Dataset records

######

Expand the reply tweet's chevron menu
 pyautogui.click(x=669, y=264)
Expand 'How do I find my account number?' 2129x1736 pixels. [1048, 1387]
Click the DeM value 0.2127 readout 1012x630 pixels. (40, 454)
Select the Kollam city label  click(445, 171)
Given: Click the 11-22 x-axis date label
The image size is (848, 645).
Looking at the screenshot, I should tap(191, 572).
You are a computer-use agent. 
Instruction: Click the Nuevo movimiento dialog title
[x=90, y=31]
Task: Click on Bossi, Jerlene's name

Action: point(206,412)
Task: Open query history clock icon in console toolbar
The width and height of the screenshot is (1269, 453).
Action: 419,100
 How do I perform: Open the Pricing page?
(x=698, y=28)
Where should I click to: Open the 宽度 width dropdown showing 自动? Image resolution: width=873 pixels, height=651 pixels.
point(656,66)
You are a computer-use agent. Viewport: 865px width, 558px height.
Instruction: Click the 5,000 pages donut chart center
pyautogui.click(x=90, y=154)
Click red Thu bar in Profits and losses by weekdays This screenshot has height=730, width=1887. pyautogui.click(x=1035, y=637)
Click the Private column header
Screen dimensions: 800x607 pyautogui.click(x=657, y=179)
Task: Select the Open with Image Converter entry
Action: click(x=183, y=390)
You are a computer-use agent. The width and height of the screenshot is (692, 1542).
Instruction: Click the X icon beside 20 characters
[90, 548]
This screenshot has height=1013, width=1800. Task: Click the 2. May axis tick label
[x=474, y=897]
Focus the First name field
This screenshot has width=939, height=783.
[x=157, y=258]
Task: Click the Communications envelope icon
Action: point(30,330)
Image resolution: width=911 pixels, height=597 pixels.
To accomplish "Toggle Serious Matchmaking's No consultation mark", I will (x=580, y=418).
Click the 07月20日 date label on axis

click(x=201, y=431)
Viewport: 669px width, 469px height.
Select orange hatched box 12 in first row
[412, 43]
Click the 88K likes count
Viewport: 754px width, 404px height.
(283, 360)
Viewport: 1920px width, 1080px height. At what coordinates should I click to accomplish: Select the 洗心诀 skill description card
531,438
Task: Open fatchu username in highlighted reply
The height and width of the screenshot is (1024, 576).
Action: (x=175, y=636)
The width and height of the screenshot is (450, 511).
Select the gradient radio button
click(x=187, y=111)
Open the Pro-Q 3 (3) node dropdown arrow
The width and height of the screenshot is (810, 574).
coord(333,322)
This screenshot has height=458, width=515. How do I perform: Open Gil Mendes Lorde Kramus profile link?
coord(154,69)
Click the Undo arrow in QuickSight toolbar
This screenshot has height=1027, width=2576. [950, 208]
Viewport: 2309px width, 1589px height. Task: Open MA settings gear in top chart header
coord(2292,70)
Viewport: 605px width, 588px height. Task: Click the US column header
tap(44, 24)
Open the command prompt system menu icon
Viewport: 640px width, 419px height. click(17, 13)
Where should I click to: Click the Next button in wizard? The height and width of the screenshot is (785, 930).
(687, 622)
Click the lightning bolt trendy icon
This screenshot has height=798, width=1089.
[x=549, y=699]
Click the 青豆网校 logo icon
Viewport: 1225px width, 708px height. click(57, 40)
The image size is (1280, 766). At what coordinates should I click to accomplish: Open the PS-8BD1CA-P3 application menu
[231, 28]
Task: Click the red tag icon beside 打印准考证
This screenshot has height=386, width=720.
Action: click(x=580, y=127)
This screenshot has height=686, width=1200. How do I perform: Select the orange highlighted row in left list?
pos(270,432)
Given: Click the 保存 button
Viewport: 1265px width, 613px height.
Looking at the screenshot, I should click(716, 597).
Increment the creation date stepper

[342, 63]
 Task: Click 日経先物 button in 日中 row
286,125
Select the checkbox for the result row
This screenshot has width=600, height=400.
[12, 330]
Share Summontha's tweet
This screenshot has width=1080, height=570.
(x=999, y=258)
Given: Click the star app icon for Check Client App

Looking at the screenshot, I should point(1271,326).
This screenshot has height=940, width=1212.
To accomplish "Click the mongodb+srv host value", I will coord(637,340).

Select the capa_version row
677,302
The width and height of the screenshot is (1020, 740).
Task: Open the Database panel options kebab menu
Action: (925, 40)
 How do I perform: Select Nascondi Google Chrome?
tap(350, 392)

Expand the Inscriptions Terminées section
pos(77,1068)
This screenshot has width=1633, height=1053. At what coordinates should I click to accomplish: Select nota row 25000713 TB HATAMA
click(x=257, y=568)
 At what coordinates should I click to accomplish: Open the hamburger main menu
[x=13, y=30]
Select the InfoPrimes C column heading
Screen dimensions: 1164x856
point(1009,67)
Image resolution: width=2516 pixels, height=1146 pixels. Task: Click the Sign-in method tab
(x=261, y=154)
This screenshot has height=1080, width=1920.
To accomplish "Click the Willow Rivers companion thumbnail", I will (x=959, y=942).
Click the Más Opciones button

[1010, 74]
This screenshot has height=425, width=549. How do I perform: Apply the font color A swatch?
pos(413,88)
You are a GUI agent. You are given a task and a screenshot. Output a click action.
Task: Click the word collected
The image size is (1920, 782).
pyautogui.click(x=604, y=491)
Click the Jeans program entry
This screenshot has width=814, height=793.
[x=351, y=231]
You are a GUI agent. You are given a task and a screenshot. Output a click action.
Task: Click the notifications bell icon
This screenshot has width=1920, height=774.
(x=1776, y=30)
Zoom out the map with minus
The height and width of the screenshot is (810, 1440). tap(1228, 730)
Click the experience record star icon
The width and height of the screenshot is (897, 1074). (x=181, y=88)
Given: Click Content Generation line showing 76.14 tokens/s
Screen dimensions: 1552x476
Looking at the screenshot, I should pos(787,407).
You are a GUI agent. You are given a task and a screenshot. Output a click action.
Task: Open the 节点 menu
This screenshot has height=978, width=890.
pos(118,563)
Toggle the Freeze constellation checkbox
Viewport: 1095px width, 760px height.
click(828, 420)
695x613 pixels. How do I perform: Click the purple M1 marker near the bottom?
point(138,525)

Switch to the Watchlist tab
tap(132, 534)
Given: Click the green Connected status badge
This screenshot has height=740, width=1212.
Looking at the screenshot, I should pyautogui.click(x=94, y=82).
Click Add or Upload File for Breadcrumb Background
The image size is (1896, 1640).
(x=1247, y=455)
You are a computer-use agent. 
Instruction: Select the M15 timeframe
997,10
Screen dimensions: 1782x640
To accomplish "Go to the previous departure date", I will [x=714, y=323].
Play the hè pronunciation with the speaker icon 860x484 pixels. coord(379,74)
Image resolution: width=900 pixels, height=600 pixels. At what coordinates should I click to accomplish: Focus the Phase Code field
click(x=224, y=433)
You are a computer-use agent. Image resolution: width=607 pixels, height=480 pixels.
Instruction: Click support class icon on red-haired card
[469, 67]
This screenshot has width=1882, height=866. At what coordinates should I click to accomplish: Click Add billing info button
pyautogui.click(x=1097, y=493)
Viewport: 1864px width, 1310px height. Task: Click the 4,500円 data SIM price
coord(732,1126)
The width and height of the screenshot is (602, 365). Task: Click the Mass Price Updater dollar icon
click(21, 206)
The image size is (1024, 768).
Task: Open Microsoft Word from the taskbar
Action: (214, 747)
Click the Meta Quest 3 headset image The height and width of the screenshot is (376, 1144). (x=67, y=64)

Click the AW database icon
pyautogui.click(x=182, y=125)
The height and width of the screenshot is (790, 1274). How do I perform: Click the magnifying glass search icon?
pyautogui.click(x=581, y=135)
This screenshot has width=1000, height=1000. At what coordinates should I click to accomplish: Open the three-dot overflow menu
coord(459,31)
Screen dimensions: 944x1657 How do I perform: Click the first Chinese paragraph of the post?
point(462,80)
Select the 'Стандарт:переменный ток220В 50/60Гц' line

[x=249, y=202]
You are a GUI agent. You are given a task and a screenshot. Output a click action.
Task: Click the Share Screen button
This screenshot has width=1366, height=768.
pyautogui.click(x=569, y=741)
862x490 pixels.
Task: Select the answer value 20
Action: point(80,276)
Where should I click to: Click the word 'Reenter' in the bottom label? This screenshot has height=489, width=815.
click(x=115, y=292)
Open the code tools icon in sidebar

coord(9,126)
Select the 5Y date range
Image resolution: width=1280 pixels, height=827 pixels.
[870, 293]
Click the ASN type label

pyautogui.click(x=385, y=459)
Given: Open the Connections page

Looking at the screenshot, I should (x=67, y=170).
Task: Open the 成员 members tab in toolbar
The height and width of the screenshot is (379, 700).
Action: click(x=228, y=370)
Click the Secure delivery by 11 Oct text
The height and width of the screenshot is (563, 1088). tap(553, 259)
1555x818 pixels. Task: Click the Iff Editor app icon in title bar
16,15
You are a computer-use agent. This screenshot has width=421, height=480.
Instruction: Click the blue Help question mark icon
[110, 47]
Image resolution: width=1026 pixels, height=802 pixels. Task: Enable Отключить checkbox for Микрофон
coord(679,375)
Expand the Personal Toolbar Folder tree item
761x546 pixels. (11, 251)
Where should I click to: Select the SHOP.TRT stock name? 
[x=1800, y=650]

######

The task ::
Copy out each line of the records where the word "Share" appears.

Reply ::
Share Summontha's tweet
Task: Click the Share Screen button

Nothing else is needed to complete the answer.